Li10.35Ge1.35P1.65S12（LGPS）电解质因其高离子导电性和可加工性而备受关注。然而，它与锂金属的强烈不相容性阻碍了它的实际应用。传统的层间策略将锂与 LGPS 隔离，避免了有害的副反应，但锂枝晶的渗透仍是一个问题。为了应对上述挑战，我们开发了一种以 PDOL 为基础、以 PVDF-HFP 为支撑的中间膜（PDOL/PVDF-HFP），该中间膜通过协同物理抑制和化学清除锂枝晶来稳定 LGPS/Li 界面。该中间膜的多功能特性来自于双功能引发剂 InCl3 的使用。一方面，InCl3 诱导 DOL 的聚合，形成物理隔离层，保护锂免受 LGPS 的影响；另一方面，In3+/Cl- 与锂之间的原位反应形成 LiCl/LiF/LiIn 混合 SEI，使表面 Li+ 通量均匀化，抑制锂枝晶的形成和渗透。此外，LGPS/Li 的副反应还实现了意想不到的动态微枝晶清除，将不良反应转化为我们设计中的优势。得益于这种设计的综合优势，所构建的硫化物固态电池实现了 5.1 Ω 的超低界面阻抗、超过 5 mA/cm2 的高临界电流密度 (CCD) 值以及超过 8000 h 的超长循环稳定性。

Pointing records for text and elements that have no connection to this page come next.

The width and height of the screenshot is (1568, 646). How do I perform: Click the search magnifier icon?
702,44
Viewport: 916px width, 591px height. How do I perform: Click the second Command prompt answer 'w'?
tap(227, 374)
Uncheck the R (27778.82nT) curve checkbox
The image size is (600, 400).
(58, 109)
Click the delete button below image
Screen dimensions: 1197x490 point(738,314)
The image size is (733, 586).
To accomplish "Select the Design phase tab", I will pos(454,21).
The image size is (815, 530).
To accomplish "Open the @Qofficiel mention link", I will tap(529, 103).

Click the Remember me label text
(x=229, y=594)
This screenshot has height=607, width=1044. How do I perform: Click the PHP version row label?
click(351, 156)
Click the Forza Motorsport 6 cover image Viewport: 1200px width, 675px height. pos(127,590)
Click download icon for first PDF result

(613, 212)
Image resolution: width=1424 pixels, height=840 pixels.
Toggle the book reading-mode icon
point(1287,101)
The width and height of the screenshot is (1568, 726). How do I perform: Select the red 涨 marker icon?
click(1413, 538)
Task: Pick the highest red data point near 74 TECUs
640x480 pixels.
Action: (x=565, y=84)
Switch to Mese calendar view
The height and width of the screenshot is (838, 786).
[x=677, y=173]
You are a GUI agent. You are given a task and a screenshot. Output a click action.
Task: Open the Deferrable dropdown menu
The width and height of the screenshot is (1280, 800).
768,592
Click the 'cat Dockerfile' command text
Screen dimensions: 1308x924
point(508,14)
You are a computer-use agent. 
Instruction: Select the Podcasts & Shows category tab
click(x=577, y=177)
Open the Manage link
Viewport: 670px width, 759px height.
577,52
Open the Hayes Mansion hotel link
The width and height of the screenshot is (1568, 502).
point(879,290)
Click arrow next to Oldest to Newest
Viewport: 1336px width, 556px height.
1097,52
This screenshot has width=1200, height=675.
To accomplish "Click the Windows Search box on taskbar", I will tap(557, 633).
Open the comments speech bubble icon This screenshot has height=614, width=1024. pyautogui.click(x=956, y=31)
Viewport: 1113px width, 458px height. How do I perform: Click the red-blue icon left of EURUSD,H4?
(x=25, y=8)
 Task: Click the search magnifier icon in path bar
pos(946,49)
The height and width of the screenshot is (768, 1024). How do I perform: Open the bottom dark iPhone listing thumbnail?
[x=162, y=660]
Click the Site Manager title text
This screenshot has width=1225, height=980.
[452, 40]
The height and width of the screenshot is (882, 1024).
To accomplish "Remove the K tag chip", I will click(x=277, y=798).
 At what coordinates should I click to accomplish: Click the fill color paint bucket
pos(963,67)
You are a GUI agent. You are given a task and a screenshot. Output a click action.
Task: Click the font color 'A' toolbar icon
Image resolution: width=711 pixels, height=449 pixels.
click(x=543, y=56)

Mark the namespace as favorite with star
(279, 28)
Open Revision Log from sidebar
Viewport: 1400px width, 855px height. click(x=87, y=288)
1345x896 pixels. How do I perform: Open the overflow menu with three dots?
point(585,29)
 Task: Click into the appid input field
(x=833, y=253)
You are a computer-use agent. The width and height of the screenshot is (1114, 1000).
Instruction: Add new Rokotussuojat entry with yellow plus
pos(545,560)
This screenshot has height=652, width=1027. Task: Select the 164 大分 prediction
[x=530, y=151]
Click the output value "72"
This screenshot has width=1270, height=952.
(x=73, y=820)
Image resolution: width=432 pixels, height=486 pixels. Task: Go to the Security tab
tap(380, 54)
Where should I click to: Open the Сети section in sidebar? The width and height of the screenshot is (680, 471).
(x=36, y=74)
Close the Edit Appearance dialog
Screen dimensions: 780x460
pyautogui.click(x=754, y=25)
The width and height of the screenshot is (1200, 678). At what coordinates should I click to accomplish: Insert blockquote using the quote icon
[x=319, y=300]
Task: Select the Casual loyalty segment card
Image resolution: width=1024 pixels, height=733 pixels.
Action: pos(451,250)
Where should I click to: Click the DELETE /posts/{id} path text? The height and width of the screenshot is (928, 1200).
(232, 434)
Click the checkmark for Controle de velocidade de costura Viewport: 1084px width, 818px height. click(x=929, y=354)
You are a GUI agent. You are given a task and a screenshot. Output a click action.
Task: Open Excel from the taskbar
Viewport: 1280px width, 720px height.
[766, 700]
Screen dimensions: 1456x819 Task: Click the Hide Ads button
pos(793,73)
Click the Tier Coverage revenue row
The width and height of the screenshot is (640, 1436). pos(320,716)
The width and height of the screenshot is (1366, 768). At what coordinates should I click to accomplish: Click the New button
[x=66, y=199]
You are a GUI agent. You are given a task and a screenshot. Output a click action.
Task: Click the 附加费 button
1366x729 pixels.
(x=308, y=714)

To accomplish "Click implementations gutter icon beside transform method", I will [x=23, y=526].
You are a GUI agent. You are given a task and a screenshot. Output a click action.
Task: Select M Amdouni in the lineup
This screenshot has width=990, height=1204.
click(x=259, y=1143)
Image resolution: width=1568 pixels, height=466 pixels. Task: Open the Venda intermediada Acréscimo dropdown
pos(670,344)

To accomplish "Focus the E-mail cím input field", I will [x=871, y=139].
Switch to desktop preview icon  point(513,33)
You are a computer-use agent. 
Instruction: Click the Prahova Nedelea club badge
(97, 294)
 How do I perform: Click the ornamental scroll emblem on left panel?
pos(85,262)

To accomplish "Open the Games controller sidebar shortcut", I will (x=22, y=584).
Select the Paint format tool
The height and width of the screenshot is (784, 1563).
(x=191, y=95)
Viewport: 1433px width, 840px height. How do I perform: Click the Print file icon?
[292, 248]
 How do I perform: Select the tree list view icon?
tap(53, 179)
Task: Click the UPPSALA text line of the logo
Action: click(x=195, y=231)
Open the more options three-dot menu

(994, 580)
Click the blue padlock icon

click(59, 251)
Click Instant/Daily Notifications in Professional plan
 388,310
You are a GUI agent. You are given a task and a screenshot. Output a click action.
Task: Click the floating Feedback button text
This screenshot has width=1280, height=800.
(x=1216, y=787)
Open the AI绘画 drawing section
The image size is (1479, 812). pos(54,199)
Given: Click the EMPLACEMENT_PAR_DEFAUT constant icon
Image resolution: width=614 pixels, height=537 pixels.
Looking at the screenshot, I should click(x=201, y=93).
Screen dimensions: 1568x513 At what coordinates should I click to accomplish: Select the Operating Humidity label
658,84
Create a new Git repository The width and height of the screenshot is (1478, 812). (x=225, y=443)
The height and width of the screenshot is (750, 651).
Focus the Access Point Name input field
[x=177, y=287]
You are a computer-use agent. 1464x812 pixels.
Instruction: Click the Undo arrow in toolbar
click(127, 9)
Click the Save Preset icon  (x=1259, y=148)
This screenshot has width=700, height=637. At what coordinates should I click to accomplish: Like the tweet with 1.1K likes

本文章由计算机程序翻译，如有差异，请以英文原文为准。

求助全文

约1分钟内获得全文求助全文

来源期刊

ACS Applied Materials & Interfaces 工程技术-材料科学：综合

CiteScore

16.00

自引率

6.30%

发文量

4978

审稿时长

1.8 months

期刊介绍： ACS Applied Materials & Interfaces is a leading interdisciplinary journal that brings together chemists, engineers, physicists, and biologists to explore the development and utilization of newly-discovered materials and interfacial processes for specific applications. Our journal has experienced remarkable growth since its establishment in 2009, both in terms of the number of articles published and the impact of the research showcased. We are proud to foster a truly global community, with the majority of published articles originating from outside the United States, reflecting the rapid growth of applied research worldwide.